Local and Nonlocal Advected Invariants and Helicities in Magnetohydrodynamics and Gas Dynamics II: Noether's Theorems and Casimirs

TL;DR

This paper explores the derivation of conservation laws in ideal gas dynamics and MHD using Noether's theorems, highlighting nonlocal invariants and helicities through variational principles and symmetries.

Contribution

It introduces new nonlocal conservation laws for fluid helicity and cross helicity in MHD, utilizing Noether's theorems and gauge transformations, expanding the understanding of invariants in these systems.

Findings

Derived nonlocal fluid helicity conservation law for non-barotropic fluids.

Established nonlocal cross helicity conservation law involving Clebsch potentials.
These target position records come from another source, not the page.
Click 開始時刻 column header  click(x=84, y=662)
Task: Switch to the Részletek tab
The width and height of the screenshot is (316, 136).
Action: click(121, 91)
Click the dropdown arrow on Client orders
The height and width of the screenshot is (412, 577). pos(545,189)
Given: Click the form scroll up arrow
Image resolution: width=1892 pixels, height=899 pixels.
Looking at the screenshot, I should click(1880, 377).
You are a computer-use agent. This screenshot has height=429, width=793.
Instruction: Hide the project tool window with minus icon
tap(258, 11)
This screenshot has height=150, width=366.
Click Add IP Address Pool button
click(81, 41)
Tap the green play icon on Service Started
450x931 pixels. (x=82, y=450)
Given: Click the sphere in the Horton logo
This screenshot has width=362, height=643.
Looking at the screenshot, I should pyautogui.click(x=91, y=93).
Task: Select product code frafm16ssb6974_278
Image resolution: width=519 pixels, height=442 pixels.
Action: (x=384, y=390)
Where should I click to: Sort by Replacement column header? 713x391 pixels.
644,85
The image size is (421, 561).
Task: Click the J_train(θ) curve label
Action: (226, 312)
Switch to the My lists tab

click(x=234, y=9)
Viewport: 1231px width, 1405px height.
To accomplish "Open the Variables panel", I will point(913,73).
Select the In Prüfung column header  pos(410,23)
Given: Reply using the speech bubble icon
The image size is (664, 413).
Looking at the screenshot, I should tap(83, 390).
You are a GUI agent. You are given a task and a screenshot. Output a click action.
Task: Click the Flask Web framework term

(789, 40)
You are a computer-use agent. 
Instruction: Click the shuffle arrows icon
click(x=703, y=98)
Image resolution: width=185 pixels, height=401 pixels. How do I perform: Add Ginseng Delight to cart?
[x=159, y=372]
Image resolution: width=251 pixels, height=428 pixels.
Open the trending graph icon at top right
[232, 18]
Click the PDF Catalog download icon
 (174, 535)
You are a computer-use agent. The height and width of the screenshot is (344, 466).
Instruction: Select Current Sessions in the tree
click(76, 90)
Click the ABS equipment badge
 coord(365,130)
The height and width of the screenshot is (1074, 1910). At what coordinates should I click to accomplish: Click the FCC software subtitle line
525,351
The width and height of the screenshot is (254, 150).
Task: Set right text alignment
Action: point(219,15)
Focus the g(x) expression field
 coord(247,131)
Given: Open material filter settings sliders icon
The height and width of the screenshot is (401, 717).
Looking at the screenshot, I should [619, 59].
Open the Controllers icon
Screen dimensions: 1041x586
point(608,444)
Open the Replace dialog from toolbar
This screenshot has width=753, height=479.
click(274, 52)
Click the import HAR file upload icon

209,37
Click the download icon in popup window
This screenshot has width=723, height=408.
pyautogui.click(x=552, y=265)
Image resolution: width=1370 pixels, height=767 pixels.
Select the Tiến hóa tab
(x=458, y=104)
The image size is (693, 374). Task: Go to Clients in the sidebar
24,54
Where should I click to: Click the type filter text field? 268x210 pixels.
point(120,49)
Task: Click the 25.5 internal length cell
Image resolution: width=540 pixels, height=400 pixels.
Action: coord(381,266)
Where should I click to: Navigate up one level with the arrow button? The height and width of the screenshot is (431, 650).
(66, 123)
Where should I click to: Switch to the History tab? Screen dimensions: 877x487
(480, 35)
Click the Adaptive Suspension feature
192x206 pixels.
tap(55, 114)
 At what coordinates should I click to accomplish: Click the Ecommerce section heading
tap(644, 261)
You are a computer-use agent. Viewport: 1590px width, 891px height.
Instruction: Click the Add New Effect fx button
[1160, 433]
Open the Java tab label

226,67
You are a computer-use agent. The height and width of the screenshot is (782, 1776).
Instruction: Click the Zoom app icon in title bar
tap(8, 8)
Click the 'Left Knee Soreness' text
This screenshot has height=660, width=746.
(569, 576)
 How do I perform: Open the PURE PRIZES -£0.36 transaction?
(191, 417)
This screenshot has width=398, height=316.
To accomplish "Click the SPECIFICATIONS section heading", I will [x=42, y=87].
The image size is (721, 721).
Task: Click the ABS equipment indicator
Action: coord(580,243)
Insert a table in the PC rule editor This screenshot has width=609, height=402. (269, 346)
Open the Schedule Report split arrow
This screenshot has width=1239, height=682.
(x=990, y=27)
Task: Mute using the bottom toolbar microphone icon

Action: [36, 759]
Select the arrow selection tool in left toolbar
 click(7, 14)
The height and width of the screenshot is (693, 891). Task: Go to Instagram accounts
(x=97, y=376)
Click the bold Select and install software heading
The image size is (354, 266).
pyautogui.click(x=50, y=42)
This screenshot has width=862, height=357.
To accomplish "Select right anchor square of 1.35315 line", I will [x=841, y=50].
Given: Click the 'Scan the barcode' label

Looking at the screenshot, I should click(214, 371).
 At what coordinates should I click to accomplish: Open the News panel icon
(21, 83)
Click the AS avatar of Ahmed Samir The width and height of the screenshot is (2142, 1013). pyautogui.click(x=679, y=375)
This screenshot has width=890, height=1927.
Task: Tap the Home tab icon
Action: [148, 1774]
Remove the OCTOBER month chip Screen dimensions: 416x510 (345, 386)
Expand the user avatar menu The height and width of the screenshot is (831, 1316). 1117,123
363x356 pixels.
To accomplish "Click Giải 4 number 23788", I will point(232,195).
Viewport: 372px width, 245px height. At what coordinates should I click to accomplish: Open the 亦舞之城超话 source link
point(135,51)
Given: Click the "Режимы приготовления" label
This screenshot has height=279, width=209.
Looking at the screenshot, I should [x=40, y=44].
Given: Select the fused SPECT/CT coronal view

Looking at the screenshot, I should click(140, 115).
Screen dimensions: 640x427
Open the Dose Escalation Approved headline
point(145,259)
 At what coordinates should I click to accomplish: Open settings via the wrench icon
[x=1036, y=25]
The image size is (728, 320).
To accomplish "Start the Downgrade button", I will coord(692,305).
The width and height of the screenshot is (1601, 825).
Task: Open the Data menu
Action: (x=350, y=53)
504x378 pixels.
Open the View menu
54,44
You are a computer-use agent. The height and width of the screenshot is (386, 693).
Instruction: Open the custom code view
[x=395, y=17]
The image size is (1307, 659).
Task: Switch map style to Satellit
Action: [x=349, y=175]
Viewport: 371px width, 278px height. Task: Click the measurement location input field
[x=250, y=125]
Connected conservation laws with fluid relabelling symmetries and gauge transformations.

Abstract

Conservation laws in ideal gas dynamics and magnetohydrodynamics (MHD) associated with fluid relabelling symmetries are derived using Noether's first and second theorems. Lie dragged invariants are discussed in terms of the MHD Casimirs. A nonlocal conservation law for fluid helicity applicable for a non-barotropic fluid involving Clebsch variables is derived using Noether's theorem, in conjunction with a fluid relabelling symmetry and a gauge transformation. A nonlocal cross helicity conservation law involving Clebsch potentials, and the MHD energy conservation law are derived by the same method. An Euler Poincar\'e variational approach is also used to derive conservation laws associated with fluid relabelling symmetries using Noether's second theorem.